Philippe Legrain is the author of several books, such as «Open World: The truth about globalisation«He has also been and is a very influential person in EU economic policy. Not for nothing has he been a senior advisor and head of the analyst team of the Bureau of European Policy Advisers for the President of the European Commission José Manuel Durao Barroso. And as such, has led the team that has directly advised the EU's strategic economic policy.

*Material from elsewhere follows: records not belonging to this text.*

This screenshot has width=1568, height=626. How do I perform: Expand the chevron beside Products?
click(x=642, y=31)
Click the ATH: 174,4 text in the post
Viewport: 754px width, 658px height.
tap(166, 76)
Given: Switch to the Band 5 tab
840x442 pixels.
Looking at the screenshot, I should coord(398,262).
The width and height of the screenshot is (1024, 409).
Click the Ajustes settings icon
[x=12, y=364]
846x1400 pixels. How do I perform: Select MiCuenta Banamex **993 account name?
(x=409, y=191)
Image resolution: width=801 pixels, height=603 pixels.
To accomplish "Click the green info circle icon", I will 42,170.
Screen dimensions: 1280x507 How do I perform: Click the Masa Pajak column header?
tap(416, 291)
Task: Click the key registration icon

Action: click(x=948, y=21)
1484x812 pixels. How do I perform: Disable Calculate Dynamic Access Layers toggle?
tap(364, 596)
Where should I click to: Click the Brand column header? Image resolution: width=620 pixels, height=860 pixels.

Well, from his privileged perspective, Legrain has recently published an article in the Financial Times entitled «.«Investors are ignoring eurozone risks«This is in line with our opinion, which we have reiterated in several articles about the mirage of bonanza that the markets are quoting with respect to the European peripheral economies: «...the European Union's peripheral economies are in a state of crisis.«Mátrix and the green shoots«, «The double standards of bubbles«and many others.
Below is a free translation and commentary of Legrain's article:
Peripheral bond yields are reaching bubble proportions. Markets awash with liquidity both camouflage and exacerbate long-term economic problems and insolvency. Investors and policymakers should have learned that lesson in the pre-crisis bubble years. Yet they have gone from hysterical panic to short-sighted complacency in less than two years. (more…)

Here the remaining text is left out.